Training data combined the T2T v2 human assembly with a multispecies corpus drawn from 32 Arabidopsis thaliana ecotypes, 142 yeast strains, 298 Drosophilid species, and additional organisms from Ensembl release 106, totaling roughly 1 trillion base pairs. Pre-training ran for 1–2 million steps using batch size 256 on 8–16 NVIDIA A100 GPUs. On the 18-task Nucleotide Transformer benchmark suite, gena-lm-bert-large-t2t achieved a mean Matthews Correlation Coefficient (MCC) of 0.707, versus 0.691 for the 2.5B-parameter Nucleotide Transformer — a 2% improvement at 7.6-fold lower parameter count. On chromatin profiling tasks from the DeepSEA dataset, the BigBird variant reached an ROC-AUC of 96.81 on transcription factor binding prediction at 1-kb context, and the BERT-large variant reached 92.8 AUC on DNase I hypersensitivity prediction.
GENA-LM is well-suited for researchers working on regulatory genomics who need a pretrained encoder that handles longer genomic context than older short-context models permit. Immediate applications include transcription factor binding site prediction, promoter and enhancer identification, splice site annotation, and chromatin state inference, all of which benefit from the model's capacity to integrate signals distributed over several kilobases. The model family also serves as a starting point for transfer learning on custom datasets where labeled data are scarce but sequence information is abundant. The publicly hosted web service at dnalm.airi.net provides inference without requiring local GPU resources, which lowers the barrier for wet-lab biologists who want to interrogate specific loci without setting up a deep learning environment. The availability of all model weights on HuggingFace under a CC-BY-NC-ND 4.0 license further supports integration into academic research pipelines.

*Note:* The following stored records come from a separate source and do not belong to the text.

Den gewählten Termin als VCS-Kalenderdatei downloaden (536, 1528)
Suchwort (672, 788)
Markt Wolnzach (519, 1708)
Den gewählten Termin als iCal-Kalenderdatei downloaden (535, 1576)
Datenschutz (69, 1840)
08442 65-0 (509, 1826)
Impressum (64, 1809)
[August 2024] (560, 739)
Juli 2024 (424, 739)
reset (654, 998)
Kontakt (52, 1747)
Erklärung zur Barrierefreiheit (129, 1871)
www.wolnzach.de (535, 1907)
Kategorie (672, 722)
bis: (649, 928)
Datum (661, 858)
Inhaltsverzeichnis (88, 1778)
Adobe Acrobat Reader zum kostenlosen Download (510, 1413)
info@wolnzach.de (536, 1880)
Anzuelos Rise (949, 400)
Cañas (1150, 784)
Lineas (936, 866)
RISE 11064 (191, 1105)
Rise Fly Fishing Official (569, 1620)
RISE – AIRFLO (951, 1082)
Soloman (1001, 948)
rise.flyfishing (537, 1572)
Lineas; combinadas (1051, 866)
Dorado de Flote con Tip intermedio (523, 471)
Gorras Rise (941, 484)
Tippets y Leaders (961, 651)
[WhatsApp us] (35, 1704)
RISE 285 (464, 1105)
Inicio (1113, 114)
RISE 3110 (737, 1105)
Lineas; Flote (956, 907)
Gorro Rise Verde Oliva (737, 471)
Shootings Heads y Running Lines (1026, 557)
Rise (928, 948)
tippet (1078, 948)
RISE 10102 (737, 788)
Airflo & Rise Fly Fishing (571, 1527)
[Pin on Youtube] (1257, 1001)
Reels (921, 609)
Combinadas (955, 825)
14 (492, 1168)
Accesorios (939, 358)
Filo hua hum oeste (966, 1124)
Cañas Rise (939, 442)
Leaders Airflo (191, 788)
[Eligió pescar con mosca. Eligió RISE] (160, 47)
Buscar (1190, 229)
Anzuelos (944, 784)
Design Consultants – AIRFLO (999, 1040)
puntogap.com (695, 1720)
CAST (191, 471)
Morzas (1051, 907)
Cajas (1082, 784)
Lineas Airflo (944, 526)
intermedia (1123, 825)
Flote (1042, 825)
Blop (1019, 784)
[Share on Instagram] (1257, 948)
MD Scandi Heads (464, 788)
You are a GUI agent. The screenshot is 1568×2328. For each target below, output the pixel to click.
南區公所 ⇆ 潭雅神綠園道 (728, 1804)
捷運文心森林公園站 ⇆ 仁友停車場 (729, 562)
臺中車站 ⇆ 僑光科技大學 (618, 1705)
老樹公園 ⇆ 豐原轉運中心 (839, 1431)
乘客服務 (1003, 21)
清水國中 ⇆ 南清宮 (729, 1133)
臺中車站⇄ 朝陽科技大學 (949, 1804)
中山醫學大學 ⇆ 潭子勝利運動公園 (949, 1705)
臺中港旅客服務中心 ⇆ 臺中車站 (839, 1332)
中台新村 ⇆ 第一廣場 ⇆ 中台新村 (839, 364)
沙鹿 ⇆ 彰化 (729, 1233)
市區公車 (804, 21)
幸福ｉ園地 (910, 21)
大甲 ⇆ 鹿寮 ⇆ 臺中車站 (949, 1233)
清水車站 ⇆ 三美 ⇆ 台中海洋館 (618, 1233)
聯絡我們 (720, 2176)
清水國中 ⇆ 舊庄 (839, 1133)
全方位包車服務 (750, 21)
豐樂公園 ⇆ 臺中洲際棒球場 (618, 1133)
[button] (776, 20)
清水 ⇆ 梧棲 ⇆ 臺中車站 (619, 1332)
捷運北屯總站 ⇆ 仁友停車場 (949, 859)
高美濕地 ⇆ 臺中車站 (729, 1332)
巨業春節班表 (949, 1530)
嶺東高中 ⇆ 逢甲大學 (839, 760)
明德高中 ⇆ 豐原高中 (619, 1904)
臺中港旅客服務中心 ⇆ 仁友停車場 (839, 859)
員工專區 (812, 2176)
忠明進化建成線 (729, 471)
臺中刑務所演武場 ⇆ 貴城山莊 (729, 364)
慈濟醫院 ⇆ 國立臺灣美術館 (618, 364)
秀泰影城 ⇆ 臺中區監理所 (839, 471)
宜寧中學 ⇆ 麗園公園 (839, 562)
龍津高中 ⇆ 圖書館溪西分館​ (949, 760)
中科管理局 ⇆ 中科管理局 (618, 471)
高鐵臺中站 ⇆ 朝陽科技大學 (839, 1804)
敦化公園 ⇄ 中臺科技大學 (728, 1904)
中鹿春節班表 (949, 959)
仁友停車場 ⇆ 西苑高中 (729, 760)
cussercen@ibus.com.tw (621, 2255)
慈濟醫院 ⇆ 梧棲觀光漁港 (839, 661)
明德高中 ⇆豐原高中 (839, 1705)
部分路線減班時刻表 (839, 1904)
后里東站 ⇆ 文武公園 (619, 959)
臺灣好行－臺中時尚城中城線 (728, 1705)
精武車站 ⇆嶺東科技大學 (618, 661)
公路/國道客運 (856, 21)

GENA-LM is one of a small number of open-source DNA foundation model families that directly addresses the long-context limitation that constrained earlier models like DNABERT. Its publication in Nucleic Acids Research provides peer-reviewed validation of results that were initially circulated as a preprint, and the concurrent release of model weights, training code, and fine-tuning examples through HuggingFace and GitHub has enabled adoption across regulatory genomics research groups. The model's efficiency relative to its scale — outperforming the much larger Nucleotide Transformer at a fraction of the parameter count — reflects the impact of domain-appropriate tokenization on genomic tasks. A notable limitation is that the current model family was primarily trained and validated on human sequence, and performance on highly divergent genomes (invertebrates, plants, microbes) decreases with evolutionary distance from the training distribution. The use of a non-commercial license (CC-BY-NC-ND 4.0) also restricts industrial applications without separate agreements with AIRI.